Check each line of the material below for the string "agent" and reply with how many have it, nothing more.

(Data to process)

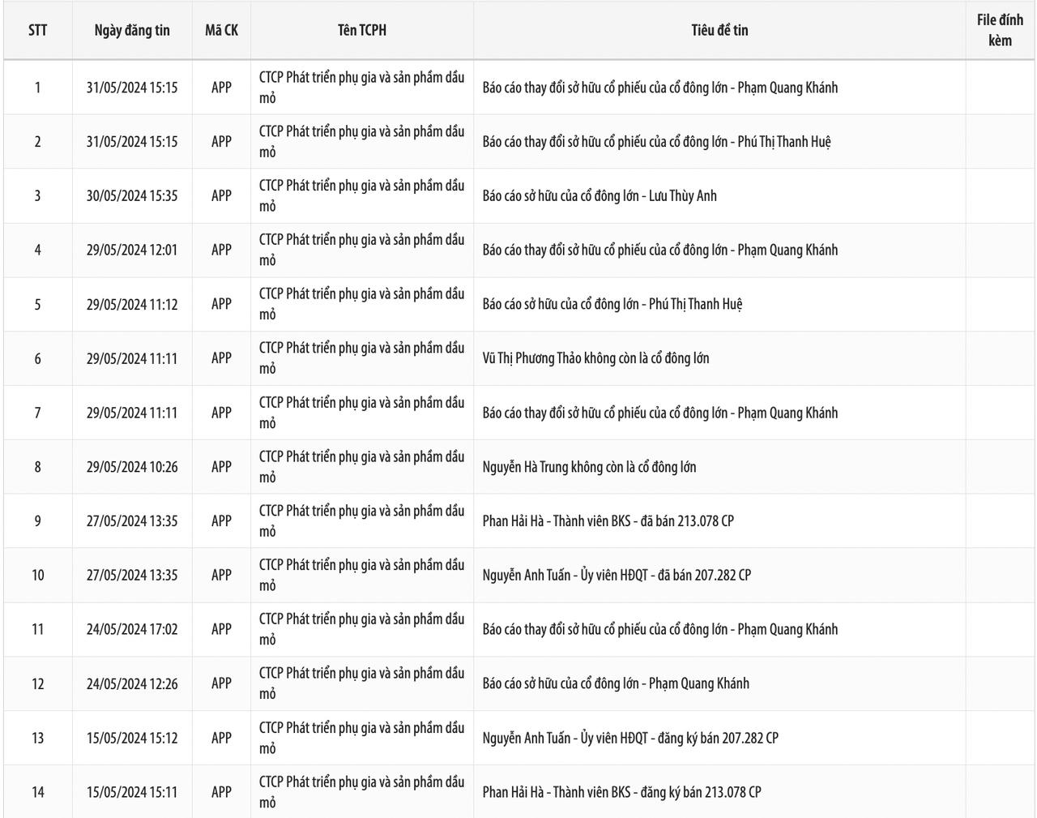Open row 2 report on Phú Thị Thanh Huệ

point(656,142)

(End Data to process)
(Data to process)

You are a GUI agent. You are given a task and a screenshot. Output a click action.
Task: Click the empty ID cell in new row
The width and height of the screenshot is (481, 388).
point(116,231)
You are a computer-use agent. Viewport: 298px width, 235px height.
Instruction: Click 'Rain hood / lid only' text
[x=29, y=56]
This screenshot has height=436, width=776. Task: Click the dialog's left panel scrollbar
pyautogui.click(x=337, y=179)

(End Data to process)

_Response_
2